Hierarchical Model in Stan Taking to Long

Hi all,

I’m trying to fit a simple hierarchical model but keep getting messages warning about a small number of divergent transitions (~ 10) and recommending that I increase adapt_delta. These divergent transitions appear below the pairs() diagonal - which the manual suggests may indicate a need for reparameterization. In addition, with just a small sample I’m getting very high run-times. I know this is a small number of divergent transition, but combined with a long runtime my hunch is that I’m just not writing the model correctly and wondering if anyone has better suggestions.
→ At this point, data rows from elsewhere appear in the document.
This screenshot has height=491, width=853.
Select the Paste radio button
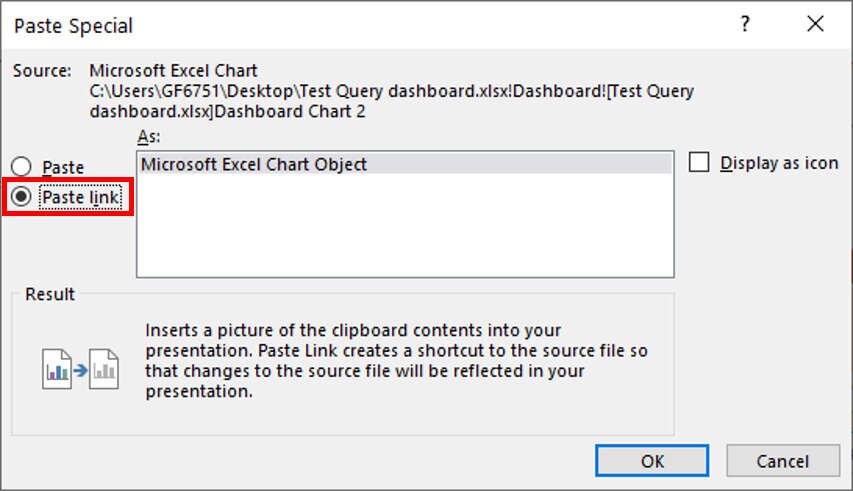pos(22,167)
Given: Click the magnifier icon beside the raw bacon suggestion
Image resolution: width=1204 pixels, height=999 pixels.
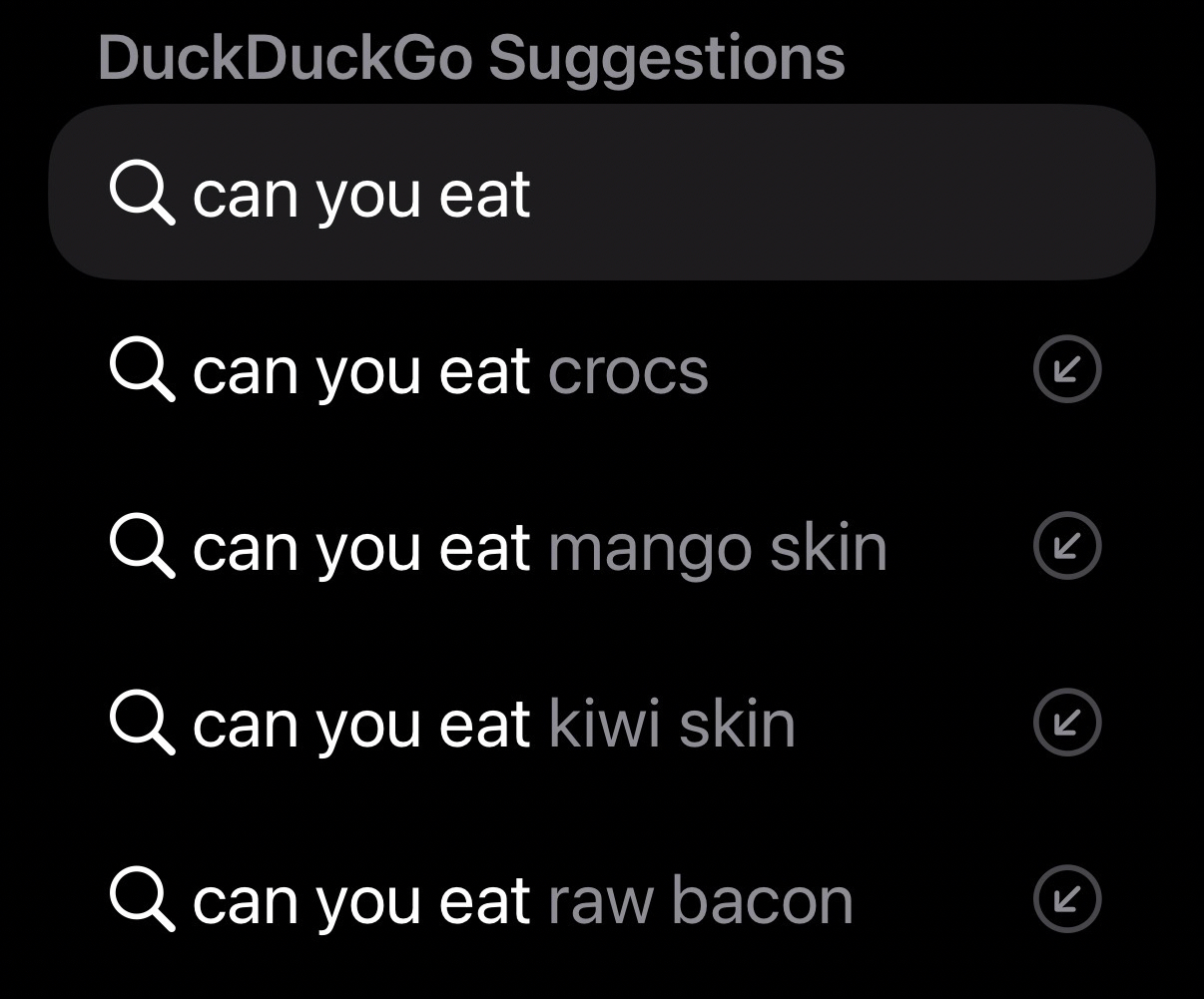Looking at the screenshot, I should 141,899.
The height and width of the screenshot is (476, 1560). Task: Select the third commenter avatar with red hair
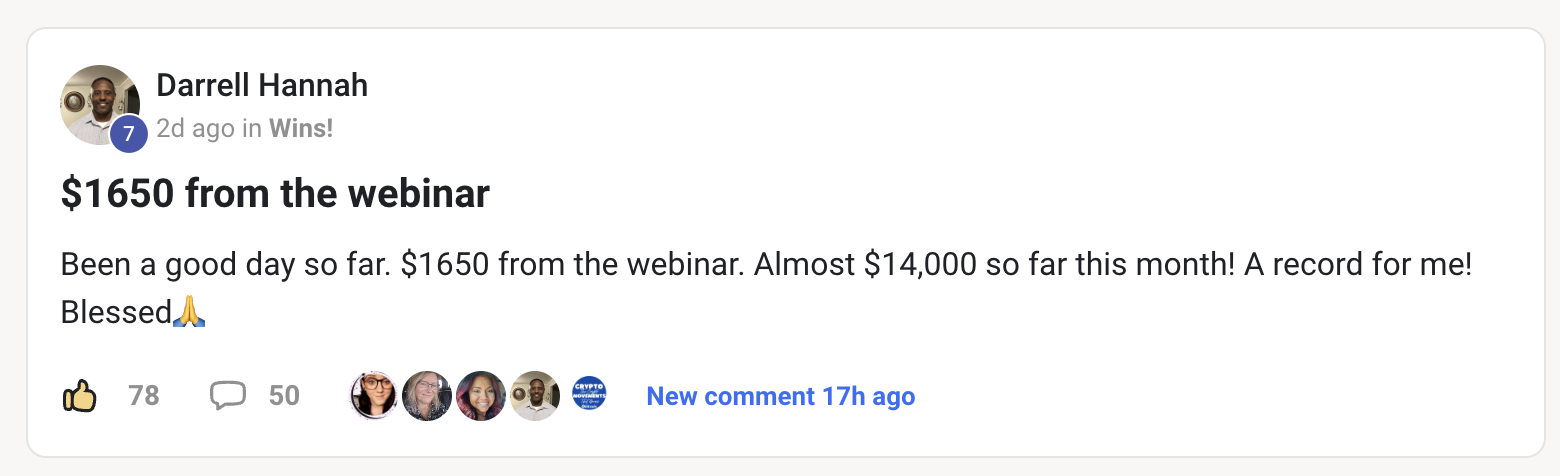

I’ve attached a reproducible example. The model is as follows:

I have i=1, \dots, n subjects over time t=1, \dots, 24. For each subject, i record measurements on 5 outcomes, \{y_{1it}, \dots, y_{5it} \}. I also have a subject-level treatment indicator, A_i. The goal is to estimate an overall treatment effect, \delta^*, as well as outcome-specific treatment effects, \{\delta_k\}_{k\in1:5}, while building in the prior belief that the outcome-level treatment effects are distributed around a common overall treatment effect.

y_{itk} \sim N \Big( \alpha_i + \beta + \delta_k A_i, \phi_k \Big) for k=1, \dots, 5

The \alpha_i are subject-level random effects. I have a common intercept \beta for now - but will let this vary with k eventually.

For priors, I have that

\delta_k \sim N( \delta^*, \phi_\delta )

With a Normal hyper-prior on \delta^* and half-Cauchy on \phi_\delta. The full Stan model is:

data {
  int<lower=1> Npats;
  int<lower=1> N;
  int<lower=1> K;

  vector<lower=0, upper=1>[N] A;
  int<lower=0> id[N];
  
  real y1[N];
  real y2[N];
  real y3[N];
  real y4[N];
  real y5[N];

}


parameters {
  vector[K] delta_raw;
  real delta_star;
  
  real beta ;
  
  vector[Npats] alpha;
  
  vector<lower=0>[K] phi_y;

  real<lower=0>phi_alpha;
  real<lower=0>phi_delta;
}

transformed parameters{
  vector[N] mu1;
  vector[N] mu2;
  vector[N] mu3;
  vector[N] mu4;
  vector[N] mu5;
  vector[K] delta;
  
  // non-centered parameterization
  delta = delta_star + delta_raw*phi_delta;
  
  // compute linear combination for each outcome model
  mu1 = alpha[id] + delta[1]*A + beta;
  mu2 = alpha[id] + delta[2]*A + beta;
  mu3 = alpha[id] + delta[3]*A + beta;
  mu4 = alpha[id] + delta[4]*A + beta;
  mu5 = alpha[id] + delta[5]*A + beta;

}


model {
  phi_delta ~ cauchy(0, 10000);
  phi_alpha ~ cauchy(0, 10000);
  phi_y ~ cauchy(0, 10000);

  alpha ~ normal(0, phi_alpha);

  delta_star ~ normal(0, 2000);
  delta_raw ~ std_normal();
  
  beta ~ normal(0, 10000);
  

  y1 ~ normal(mu1, phi_y[1]);
  y2 ~ normal(mu2, phi_y[2]);
  y3 ~ normal(mu3, phi_y[3]);
  y4 ~ normal(mu4, phi_y[4]);
  y5 ~ normal(mu5, phi_y[5]);

}

Even if I simulate a small dataset with n=100 and t=1, \dots, 5, it takes several minutes to run. In reality I’ll have a few thousand observations and dozens of time points. It takes hours to get just 5,000 posterior samples (after 5,000 warmup). If this is just Stan being Stan, that’s fine. But if it’s due to my parameterization, I’d love to my the necessary edits to speed things up.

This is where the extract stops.